Writing in defence of his own authorial idiosyncracies, bred in part by an early start in classical philology, Nietzsche claimed for philology the prerogatives of a “venerable art … the leisurely art of the goldsmith applied to language: an art which must carry out slow, fine work, and attains nothing if not lento.”6 Nietzsche’s partial apologia ‘pro litteris suis’ could well have served as a credo not just for the rarefied epistolary culture of Byzantium, but also for the present edition of the letters of Eustathios so scrupulously edited by Foteini Kolovou. Indeed, I do not hesitate to write that Kolovou has produced a goldsmith’s edition, truly commensurate with the refinement and temperament of its contents.
Notes
1. J. Sykutris, “Probleme der byzantinischen Epistolographie,” in Actes du IIIe Congrès international d’Etudes byzantines (Athens, 1932), 295-310, following similar comments in his article “Epistolographie,” in RE, suppl. 5. Sadly, Sykutres died very young and the promise of his planned work on this and many other projects was never fulfilled.
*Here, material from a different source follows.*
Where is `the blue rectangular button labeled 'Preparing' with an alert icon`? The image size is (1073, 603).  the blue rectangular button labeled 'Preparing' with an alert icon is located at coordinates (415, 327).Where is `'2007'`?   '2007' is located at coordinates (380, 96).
2. M. Mullett, Theophylact of Ochrid: Reading the Letters of a Byzantine Archbishop,Birmingham Byzantine and Ottoman Monographs 2 (Birmingham, 1997); P. Hatlie, “Redeeming Byzantine Epistolography,” BMGS 20 (1996): 235-37); A. R. Littlewood, “The Byzantine Letter of Consolation in the Macedonian and Komnenian Periods,” DOP 53 (1999) 1-24.
3. The letters were included by Tafel together with numerous other works, including the fascinating account of the Norman conquest of Thessalonike in 1185, a number of sermons, the long funeral oration for the emperor Manuel I Komnenos, and a variety of other works by Eustathios under the misleading diminutive ‘Opuscula’. Eustathii Thessalonicensis Opuscula, ed. Tafel (Frankfurt, 1832).
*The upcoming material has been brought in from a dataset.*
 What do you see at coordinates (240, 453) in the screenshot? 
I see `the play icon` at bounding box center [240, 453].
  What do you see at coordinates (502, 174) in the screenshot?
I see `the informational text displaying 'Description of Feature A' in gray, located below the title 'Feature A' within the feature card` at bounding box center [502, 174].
4. By comparison, we have 564 letters from Theodoros Stoudites, 550 by Michael Psellos, and 181 by Eustathius’ near contemporary Michael Choniates.
5. A. Kazhdan and S. Franklin, Studies on Byzantine Literature of the Eleventh and Twelfth Centuries (Cambridge-Paris, 1984) 115.
6. Philologie nämlich ist jene ehrwürdige Kunst, welche von ihrem Verehrer vor Allem Eins heischt, bei Seite gehn, sich Zeit lassen, still werden, langsam werden—, als eine Goldschmiedekunst und -kennerschaft des Wortes, die lauter feine vorsichtige Arbeit abzutun hat und Nichts erreicht, wenn sie es nicht lento erreicht.—Friedrich Nietzsche, Morgenröte: Gedanken über die moralischen Vorurteile (1881).